What I’m suggesting, is that to save money when remitting payments back home, understand that the entire industry is blossoming and becoming more competitive. New type of financial institutions are starting up worldwide to meet your need, regardless what they are. No longer does your remittance have to be a side operation of your bank because you can deal with a wider variety specialist that can connect to world markets.  Understand your needs and the most suitable company will save you the most money sending foreign remittance.

Are Swiss Banks Private like in the Movies?

Swiss bank have for a long time been iconic for big wealth and pseudonymous for privacy. Popular movies have long depicted Swiss numbered bank accounts as being no questions asked lock boxes to store your ill gotten gains but Swiss banking has changed.

Remember the days of those James Bond villains carrying the steel briefcase with a telephone in it ready to receive the wire for that big extortion?
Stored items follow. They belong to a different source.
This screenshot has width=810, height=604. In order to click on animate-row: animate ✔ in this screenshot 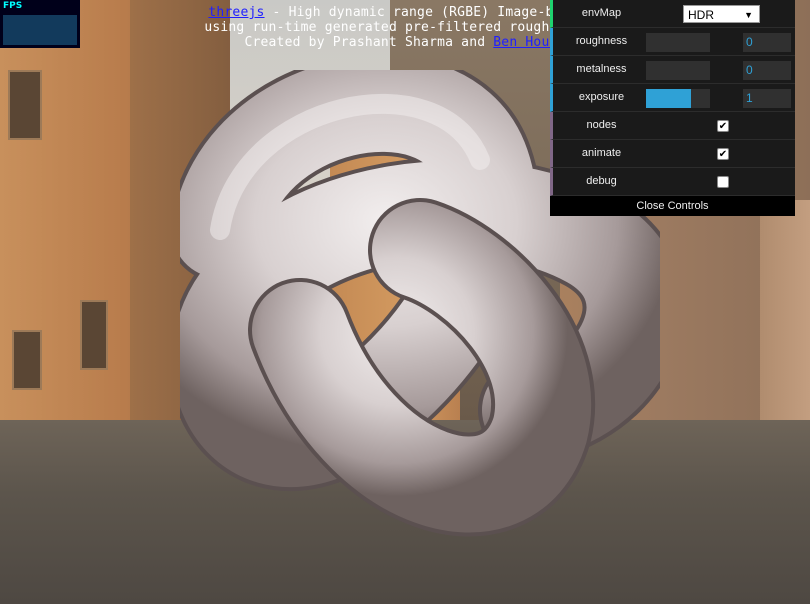, I will do `click(672, 154)`.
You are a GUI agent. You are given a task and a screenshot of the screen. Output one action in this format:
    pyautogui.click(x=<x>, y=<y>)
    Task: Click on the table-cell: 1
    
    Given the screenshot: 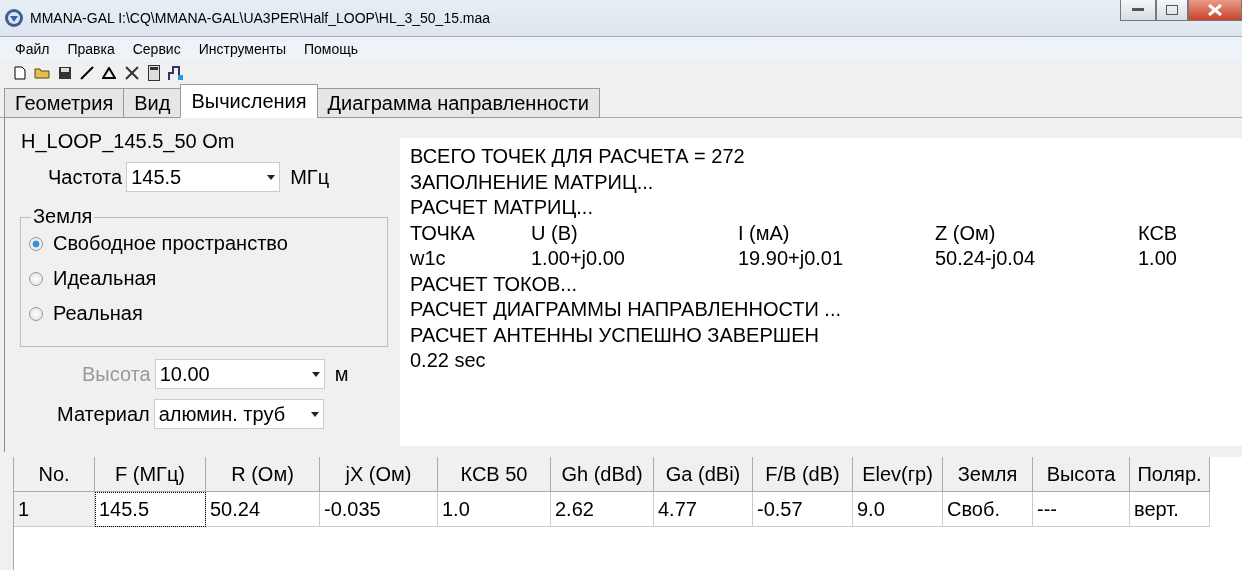 What is the action you would take?
    pyautogui.click(x=54, y=510)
At one point in history, Switzerland had one the most developed and secretive banking sectors of the world. It’s wasn’t by any means unsupervised but was infamously secretive. During World War 2 Swiss banks were known to carry accounts for both sides of the conflict, to everyone from victims of war to high ranking official and pillagers alike. Parts of high French society were exposed to have made large deposits to evade French taxes when Swiss banks were actively financing the Germans. In 1934 the Swiss government restructured regulation on banking through the Federal Act on Banks and Savings Banks granting account holders privacy from all non-Swiss third parties. Individual accounts were, and still are identified by number and every number corresponds with another number to identify the client. It’s a form of natural encryption which is the basis of many important digital currencies today (encrypted digitally of course). This form of encryption, is only as private as its intermediary settling the transaction which until the 1990s was the bank itself.

Banking in Switzerland today is supervised by the Swiss Financial Market Supervisory Authority (FINMA). Over the last decade due to overwhelming political pressure from many G20 nations, repeals to an important law that was granting much of the privacy were discussed. In 2009, Swiss authorities indicated that changes were to be made to a certain portion of the act, where banks would only reveal private information in cases of serious crimes, tax evasion not being one of them. In 2013, authorities further indicated that they were going to align with standard G20 banking practices but no material change has been made since.

The loophole mentioned by many G20 economic pundits relies on the fact that in Switzerland the act of not reporting earned income is considered tax evasion and not tax fraud. Authorities simply don’t view tax evasion as a serious enough offence to breech privacy. From a Swiss stand point, its makes economic sense because they are earning domestic deposits while reducing a foreign countries tax base. Switzerland is definitely the rich guy on the block.

Since 2009, there have been many lawsuits directed toward Swiss banks (such as UBS for $780M) but an increase of political pressure has been applied on Swiss banking authorities and privacy has been breached. Foreign governments have been successful in lobbying Swiss banking authorities to reveal information making other banking jurisdictions more attractive. With the current global climate, these havens will move around. Switzerland has comparatively vast political clout.

You’re better off going to Switzerland to ski because now a days, if you are looking to hide ill gotten gain, Switzerland is not at the top of your list.

This nostalgic subject brings up an interesting topic in economics and it’s the role of privacy within our transaction system and our world. What amount of privacy is acceptable and in what circumstances? What is money laundering if not hiding wealth accumulated from what would be considered shady activities. I think that with evolution of our financial system and communication, these subjects are going to become increasingly important as mining your data is progressing in use and effectiveness. How private should your money be?